Already there has been a spin-off for gallerists to brag about artists in their stable and the Zeitz Mocaa link. Naturally, this has had an effect on the artists’ price tags.
Listing smart local names currently missing from the walls is easy, but it does feel like a kind of benchmark. And it boils down to a simple question: "Is it worth a return visit?"
Great art museums define themselves on their holdings.
Their collections and displays are important measures of an artist’s originality, importance, craft, meaning and worth.
They define artists’ oeuvres and signal their social-cultural significance. For an institution that punts itself to be or become a global player in the museum world, on par with the finest cultural tourist destinations, Zeitz Mocaa has some way to go.
Despite the building, a lot of the art seems like the work seen at art fairs: quite slick, certainly eye-catching and bait for moneyed collectors who don’t need too much explanation beyond the surface. It’s "art that looks like art".
The presence of the Zeitz Mocaa has, inevitably, opened conversations about venues such as the Iziko SA National Gallery in Cape Town.
In her recent A History of the Iziko South African National Gallery: Reflections on Art and National Identity, the scholar Anna Tietze reflects on policies and collection strategies over the more than 150 years and future of the gallery.
She agrees with Zeitz Mocaa director Mark Coetzee that the new museum disrupts the status quo, and has implications for the national gallery.
But one of the salient points is that the Iziko national gallery has always had very strict collection and display policies. Art was only accepted into the permanent collection after substantial vetting by experts.

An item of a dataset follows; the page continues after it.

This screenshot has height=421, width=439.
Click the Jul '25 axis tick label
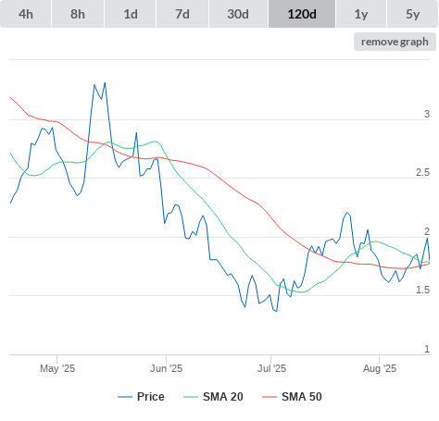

In current the Iziko gallery exhibitions, the result of this policy of looking out for the finest or best representative is playing out in at least four splendid shows, all strongly anchored in African origin. One excellent show, Alternative Press, shows off the wit and slash of the late groundbreaking political cartoonist Derek Bauer, and a 25-year retrospective of photographer Andrew Tshabangu.
The gallery is also hosting the powerful sculpture of this year’s Standard Bank Young Artist Beth Diane Armstrong — on par with anything at Zeitz Mocaa.
Assessing Abstraction is a clever overview of artworks in the permanent collection that links high-formal abstraction with African connections.
Curator Hayden Proud has had some superb paintings and sculptures to work with and some of these, out of sight for years, are delightfully fresh on the eye.
A work such as Louis Maqhubela’s painting Snake (2002) is a great reminder of abstract art’s vivid power, especially within the African legacy.
This show links up perfectly with the next room that displays African art from the Iziko permanent collection.
There are many rare and unusual pieces. It’s a show that gently punts, without the politics, the importance of the continent’s great aesthetic traditions. Especially striking in Hidden Treasures is the spotlight it shines on work by female artists working in various crafts, noting the precision with which they expounded visual markings, signs and patterns.
The connection at the gallery with those surfacing in the Zeitz Mocaa’s contemporary endeavours on show is pure fascination. This alone is well worth the trip to the stately old building in the Company Gardens.
Adults pay R30 at Iziko South African National Gallery, kids and pensioners R15. According to the recent Iziko annual report, just more than 45,000 people visited the gallery in 2016-17.
There is some way to go to match Zeitz Mocaa’s numbers, but they probably get a tad more art value.